Input data
=== Begin Enclosure ===
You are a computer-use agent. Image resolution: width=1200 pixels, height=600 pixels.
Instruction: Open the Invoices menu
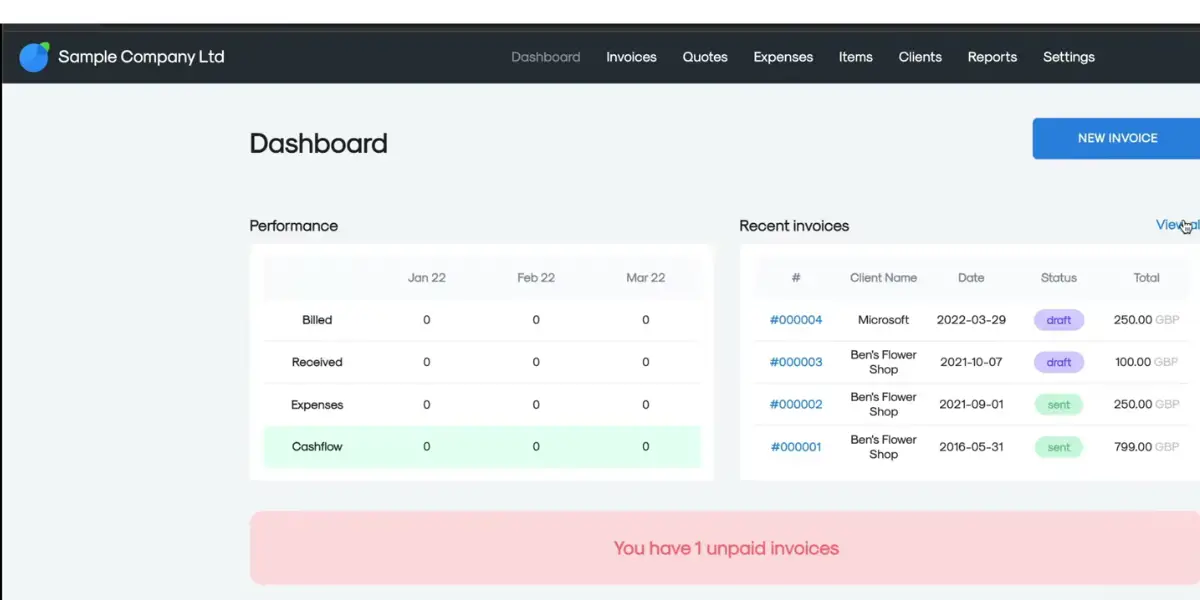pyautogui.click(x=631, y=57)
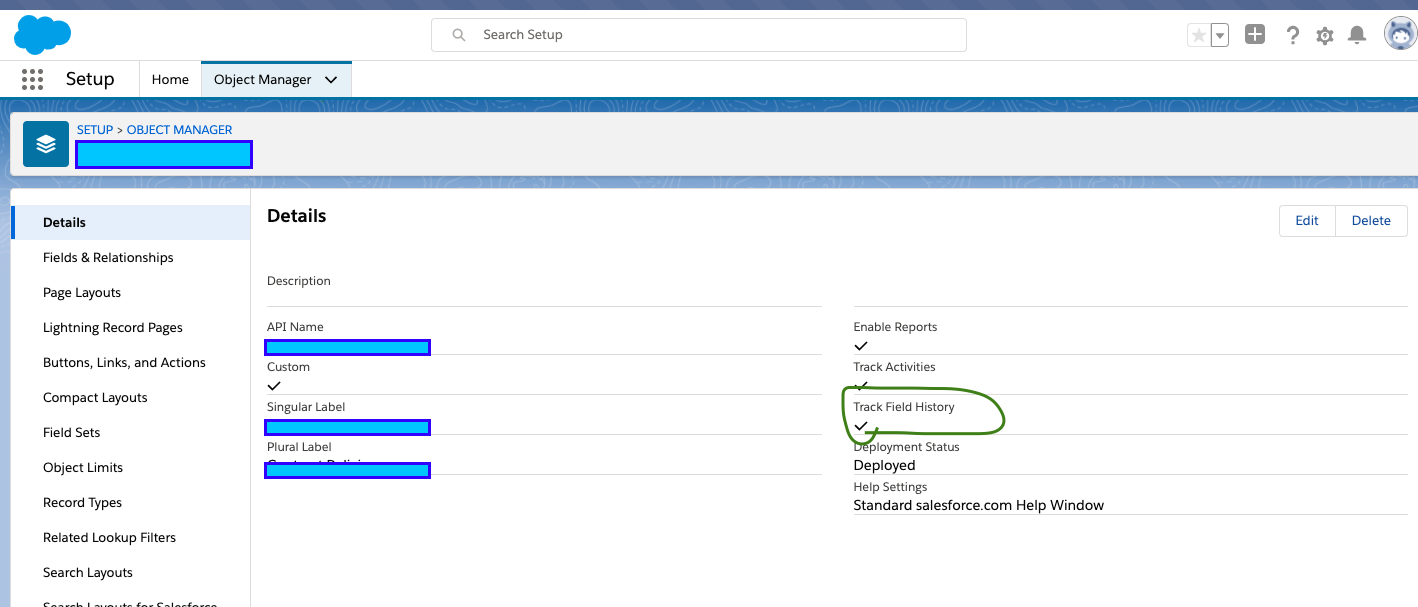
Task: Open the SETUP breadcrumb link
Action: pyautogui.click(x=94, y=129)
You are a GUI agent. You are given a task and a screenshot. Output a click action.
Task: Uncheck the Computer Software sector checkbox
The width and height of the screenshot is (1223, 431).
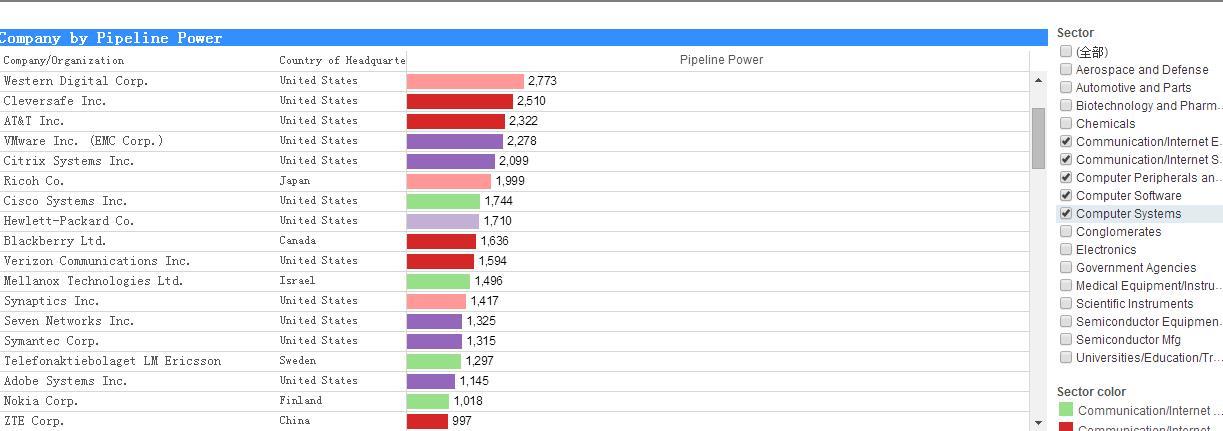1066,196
=== End Enclosure ===
=== Begin Enclosure ===
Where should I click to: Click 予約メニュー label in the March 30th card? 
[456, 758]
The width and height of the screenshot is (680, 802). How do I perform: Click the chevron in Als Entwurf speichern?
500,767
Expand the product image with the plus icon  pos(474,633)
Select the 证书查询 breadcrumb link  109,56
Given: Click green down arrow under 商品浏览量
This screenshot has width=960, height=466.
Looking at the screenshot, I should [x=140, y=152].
=== End Enclosure ===
Exercise requirements
Only the lines containing the word "agent" should be returned from the data above.

Exercise response
You are a computer-use agent. Image resolution: width=1200 pixels, height=600 pixels.
You are a GUI agent. You are given a task and a screenshot. Output a click action.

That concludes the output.